(Dataset records)

□ □ □

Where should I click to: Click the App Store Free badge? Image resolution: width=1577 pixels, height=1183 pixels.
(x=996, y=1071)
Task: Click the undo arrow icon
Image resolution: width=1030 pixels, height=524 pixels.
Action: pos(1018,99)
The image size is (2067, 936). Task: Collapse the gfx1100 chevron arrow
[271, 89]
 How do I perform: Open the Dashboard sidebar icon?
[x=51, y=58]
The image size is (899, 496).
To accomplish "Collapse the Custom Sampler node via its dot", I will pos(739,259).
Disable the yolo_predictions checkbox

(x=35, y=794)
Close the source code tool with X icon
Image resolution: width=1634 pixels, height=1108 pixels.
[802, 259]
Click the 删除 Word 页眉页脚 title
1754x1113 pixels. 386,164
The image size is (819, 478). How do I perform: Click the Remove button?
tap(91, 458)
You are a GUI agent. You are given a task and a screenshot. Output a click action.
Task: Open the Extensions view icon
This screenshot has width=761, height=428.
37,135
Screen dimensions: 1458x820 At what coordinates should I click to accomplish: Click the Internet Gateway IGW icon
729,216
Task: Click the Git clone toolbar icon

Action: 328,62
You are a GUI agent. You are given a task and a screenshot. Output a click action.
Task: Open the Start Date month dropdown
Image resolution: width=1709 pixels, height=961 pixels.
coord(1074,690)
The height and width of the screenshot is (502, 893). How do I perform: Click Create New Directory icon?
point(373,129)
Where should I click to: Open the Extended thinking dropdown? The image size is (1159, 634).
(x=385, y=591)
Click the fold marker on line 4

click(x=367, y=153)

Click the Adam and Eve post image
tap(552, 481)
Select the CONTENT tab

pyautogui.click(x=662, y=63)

□ □ □

Work order: Find the line with "This screenshot has width=761, height=428.". Transcribe it and every line after it exactly, through the end of the records above, and nothing else.

Expected answer:
This screenshot has width=761, height=428.
37,135
Screen dimensions: 1458x820 At what coordinates should I click to accomplish: Click the Internet Gateway IGW icon
729,216
Task: Click the Git clone toolbar icon

Action: 328,62
You are a GUI agent. You are given a task and a screenshot. Output a click action.
Task: Open the Start Date month dropdown
Image resolution: width=1709 pixels, height=961 pixels.
coord(1074,690)
The height and width of the screenshot is (502, 893). How do I perform: Click Create New Directory icon?
point(373,129)
Where should I click to: Open the Extended thinking dropdown? The image size is (1159, 634).
(x=385, y=591)
Click the fold marker on line 4

click(x=367, y=153)

Click the Adam and Eve post image
tap(552, 481)
Select the CONTENT tab

pyautogui.click(x=662, y=63)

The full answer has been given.